Purves is the scientist’s scientist. He pursues the questions he’s genuinely interested in and does so with original approaches and ideas. Over the years, he’s changed the subject of his research multiple times, all with the intent of understanding how the brain works, tackling subjects that were new and unfamiliar to him, as opposed to chasing trends and techniques or sticking to a tried-and-true research path. His career is an instance of the claim Viktor Frankl makes in Man’s Search for Meaning (1946): ‘For success, like happiness, cannot be pursued; it must ensue, and it only does so as the unintended side-effect of one’s personal dedication to a cause greater than oneself …’ If success is measured by accolades, then it did indeed follow Purves’s pursuits. Among a laundry list of awards and honours, he’s one of the few scientists elected both to the National Academy of Sciences (1989) and to what is now the National Academy of Medicine (1996). Election to either is considered to be among the highest honours that can be bestowed on a scientist in the United States. Nevertheless, if the name ‘Dale Purves’ sounds familiar to you, it is likely because you took a neuroscience course in college, for which the textbook was Neuroscience by Purves et al (one of the most popular and now in its 7th edition). Indeed, this is the text I used when I taught an introductory neuroscience course at Princeton.

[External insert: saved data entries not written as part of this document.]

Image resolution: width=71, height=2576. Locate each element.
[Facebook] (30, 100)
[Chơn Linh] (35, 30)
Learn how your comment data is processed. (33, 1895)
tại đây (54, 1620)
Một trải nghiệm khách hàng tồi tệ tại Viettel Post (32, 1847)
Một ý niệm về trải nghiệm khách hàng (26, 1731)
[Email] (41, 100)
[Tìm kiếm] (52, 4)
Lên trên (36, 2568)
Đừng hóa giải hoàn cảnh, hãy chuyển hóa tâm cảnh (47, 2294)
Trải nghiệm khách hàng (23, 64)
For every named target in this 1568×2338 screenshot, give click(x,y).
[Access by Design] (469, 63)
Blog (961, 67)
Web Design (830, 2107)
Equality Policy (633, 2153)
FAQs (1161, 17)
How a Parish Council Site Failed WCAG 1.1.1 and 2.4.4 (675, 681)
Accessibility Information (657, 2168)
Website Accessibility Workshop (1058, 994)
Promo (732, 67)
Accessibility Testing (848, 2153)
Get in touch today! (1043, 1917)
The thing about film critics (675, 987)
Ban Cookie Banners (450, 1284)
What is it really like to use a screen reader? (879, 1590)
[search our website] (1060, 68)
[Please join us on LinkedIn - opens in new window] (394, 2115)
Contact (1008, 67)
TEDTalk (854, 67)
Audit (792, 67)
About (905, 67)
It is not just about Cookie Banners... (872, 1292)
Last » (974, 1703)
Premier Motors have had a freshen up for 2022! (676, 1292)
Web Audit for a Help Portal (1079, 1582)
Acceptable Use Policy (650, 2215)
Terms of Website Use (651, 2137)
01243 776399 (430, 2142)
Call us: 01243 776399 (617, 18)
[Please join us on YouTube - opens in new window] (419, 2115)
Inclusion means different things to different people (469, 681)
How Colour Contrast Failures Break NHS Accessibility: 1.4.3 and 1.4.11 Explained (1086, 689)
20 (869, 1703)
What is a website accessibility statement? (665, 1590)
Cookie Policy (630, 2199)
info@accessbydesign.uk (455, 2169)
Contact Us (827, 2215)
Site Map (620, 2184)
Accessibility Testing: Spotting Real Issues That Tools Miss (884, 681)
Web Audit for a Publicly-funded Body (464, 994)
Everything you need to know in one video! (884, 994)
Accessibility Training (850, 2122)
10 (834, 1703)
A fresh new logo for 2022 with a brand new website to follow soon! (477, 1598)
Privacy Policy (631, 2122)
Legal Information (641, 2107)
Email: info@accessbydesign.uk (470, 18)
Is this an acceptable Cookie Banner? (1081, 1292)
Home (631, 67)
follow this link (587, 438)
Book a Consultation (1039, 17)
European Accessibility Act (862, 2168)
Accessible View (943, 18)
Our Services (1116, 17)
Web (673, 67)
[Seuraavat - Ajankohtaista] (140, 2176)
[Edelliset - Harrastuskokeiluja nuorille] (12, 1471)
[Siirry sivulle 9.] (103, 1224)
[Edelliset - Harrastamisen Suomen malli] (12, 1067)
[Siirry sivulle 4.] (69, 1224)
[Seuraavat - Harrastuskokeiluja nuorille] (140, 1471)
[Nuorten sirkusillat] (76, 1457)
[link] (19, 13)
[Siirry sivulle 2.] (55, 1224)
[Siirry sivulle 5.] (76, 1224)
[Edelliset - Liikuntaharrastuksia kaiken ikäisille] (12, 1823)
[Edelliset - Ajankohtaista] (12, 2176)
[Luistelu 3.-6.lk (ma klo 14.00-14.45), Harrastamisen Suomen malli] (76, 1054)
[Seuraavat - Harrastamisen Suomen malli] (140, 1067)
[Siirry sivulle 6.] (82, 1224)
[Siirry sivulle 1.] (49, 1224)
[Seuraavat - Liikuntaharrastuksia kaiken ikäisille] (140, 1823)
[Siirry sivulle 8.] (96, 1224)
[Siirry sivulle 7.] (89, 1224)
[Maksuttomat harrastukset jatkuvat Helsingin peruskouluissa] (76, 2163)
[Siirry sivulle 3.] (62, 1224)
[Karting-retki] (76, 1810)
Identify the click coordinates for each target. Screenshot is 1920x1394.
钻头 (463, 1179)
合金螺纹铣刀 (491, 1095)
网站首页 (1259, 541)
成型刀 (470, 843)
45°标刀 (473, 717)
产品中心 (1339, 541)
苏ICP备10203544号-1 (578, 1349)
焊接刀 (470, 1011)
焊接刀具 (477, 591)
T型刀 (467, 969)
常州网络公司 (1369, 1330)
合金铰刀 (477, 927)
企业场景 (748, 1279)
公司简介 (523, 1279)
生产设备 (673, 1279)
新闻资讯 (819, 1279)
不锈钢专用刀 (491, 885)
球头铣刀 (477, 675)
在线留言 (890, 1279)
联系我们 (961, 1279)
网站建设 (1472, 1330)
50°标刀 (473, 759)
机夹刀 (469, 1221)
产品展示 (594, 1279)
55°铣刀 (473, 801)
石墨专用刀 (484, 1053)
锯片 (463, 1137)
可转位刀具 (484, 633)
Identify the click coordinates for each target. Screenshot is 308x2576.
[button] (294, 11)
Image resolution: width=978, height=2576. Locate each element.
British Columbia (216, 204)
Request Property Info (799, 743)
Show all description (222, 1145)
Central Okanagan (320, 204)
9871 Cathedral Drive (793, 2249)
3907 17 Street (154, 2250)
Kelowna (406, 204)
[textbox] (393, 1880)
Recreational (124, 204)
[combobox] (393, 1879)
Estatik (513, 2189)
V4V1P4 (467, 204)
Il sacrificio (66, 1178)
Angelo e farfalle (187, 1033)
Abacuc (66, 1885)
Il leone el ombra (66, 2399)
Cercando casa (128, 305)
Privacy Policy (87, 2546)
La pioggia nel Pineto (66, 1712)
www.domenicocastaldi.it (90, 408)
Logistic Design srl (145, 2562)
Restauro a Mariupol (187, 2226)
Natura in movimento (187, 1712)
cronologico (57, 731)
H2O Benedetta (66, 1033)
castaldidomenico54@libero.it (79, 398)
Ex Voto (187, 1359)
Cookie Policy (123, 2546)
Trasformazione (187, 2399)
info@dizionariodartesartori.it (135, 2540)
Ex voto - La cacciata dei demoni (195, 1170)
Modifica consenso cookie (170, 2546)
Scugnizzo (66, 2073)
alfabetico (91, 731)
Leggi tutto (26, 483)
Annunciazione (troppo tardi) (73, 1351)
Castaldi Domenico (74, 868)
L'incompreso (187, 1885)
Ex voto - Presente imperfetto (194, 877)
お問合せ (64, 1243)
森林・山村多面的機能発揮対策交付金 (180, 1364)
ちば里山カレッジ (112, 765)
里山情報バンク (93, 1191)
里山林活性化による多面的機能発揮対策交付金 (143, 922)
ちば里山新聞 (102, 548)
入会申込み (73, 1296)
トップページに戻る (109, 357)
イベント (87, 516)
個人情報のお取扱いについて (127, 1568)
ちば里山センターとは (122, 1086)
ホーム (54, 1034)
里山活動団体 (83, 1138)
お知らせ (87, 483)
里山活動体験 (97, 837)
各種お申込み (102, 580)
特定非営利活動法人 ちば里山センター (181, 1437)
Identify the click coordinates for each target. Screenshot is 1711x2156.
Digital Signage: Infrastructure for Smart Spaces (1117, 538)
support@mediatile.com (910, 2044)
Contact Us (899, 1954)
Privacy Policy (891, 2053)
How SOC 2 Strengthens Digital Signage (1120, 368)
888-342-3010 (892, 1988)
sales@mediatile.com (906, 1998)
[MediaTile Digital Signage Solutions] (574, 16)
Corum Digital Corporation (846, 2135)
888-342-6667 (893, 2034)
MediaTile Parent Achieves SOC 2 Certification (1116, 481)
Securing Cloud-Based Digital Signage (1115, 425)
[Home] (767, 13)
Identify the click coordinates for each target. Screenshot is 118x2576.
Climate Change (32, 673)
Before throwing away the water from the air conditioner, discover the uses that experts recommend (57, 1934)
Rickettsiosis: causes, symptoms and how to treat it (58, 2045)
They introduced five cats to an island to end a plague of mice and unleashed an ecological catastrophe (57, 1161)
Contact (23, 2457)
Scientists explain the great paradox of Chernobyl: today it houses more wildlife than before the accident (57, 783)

Oddly enough, Purves’s passion for neuroscience took time and experience to materialise. As an undergraduate at Yale, he struggled initially but found a major – philosophy – intending to pursue medicine. Purves developed an interest in science but didn’t know anything about being a scientist, and medicine seemed close enough. In 1960, he entered Harvard Medical School thinking he would become a psychiatrist. In his first year, he took a course on the nervous system, taught by young hotshot neuroscientists, some of whom would go on to be among the greats of the 20th century (and whose work is now textbook material): David Potter, Ed Furshpan, David Hubel and Torsten Wiesel (the latter two won the Nobel Prize in 1981, along with Roger Sperry). Purves finished his medical degree in 1964, but he had grown disillusioned with psychiatry. He’d tried switching to general surgery, but realised he lacked the intensity of interest in surgery required to excel.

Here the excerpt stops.